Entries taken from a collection
* begin *
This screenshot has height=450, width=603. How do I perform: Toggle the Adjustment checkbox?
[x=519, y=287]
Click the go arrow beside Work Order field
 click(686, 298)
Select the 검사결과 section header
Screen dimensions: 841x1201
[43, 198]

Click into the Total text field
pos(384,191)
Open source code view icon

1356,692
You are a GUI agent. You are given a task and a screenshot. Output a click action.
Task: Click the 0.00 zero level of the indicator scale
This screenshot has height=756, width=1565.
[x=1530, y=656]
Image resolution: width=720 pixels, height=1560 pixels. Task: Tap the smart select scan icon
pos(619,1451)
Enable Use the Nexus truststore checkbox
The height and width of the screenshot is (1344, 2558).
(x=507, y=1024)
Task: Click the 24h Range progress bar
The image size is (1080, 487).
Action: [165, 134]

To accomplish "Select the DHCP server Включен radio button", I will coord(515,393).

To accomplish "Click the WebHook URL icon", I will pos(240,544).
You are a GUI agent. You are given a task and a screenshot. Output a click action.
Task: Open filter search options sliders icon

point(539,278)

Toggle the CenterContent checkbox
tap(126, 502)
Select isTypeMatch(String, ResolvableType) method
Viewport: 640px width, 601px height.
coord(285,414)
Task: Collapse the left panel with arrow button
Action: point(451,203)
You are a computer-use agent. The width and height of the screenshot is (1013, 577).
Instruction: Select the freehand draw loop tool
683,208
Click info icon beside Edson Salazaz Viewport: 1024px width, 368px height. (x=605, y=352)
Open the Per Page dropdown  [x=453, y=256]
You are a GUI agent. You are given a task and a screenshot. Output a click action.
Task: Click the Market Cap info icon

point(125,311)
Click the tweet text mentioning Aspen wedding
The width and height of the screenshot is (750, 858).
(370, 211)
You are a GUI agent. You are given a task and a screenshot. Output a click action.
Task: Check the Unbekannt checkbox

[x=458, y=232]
* end *
• Exercise description: Quote every line of the listing above word for word.

• Response to the task:
This screenshot has height=450, width=603. How do I perform: Toggle the Adjustment checkbox?
[x=519, y=287]
Click the go arrow beside Work Order field
 click(686, 298)
Select the 검사결과 section header
Screen dimensions: 841x1201
[43, 198]

Click into the Total text field
pos(384,191)
Open source code view icon

1356,692
You are a GUI agent. You are given a task and a screenshot. Output a click action.
Task: Click the 0.00 zero level of the indicator scale
This screenshot has height=756, width=1565.
[x=1530, y=656]
Image resolution: width=720 pixels, height=1560 pixels. Task: Tap the smart select scan icon
pos(619,1451)
Enable Use the Nexus truststore checkbox
The height and width of the screenshot is (1344, 2558).
(x=507, y=1024)
Task: Click the 24h Range progress bar
The image size is (1080, 487).
Action: [165, 134]

To accomplish "Select the DHCP server Включен radio button", I will coord(515,393).

To accomplish "Click the WebHook URL icon", I will pos(240,544).
You are a GUI agent. You are given a task and a screenshot. Output a click action.
Task: Open filter search options sliders icon

point(539,278)

Toggle the CenterContent checkbox
tap(126, 502)
Select isTypeMatch(String, ResolvableType) method
Viewport: 640px width, 601px height.
coord(285,414)
Task: Collapse the left panel with arrow button
Action: point(451,203)
You are a computer-use agent. The width and height of the screenshot is (1013, 577).
Instruction: Select the freehand draw loop tool
683,208
Click info icon beside Edson Salazaz Viewport: 1024px width, 368px height. (x=605, y=352)
Open the Per Page dropdown  [x=453, y=256]
You are a GUI agent. You are given a task and a screenshot. Output a click action.
Task: Click the Market Cap info icon

point(125,311)
Click the tweet text mentioning Aspen wedding
The width and height of the screenshot is (750, 858).
(370, 211)
You are a GUI agent. You are given a task and a screenshot. Output a click action.
Task: Check the Unbekannt checkbox

[x=458, y=232]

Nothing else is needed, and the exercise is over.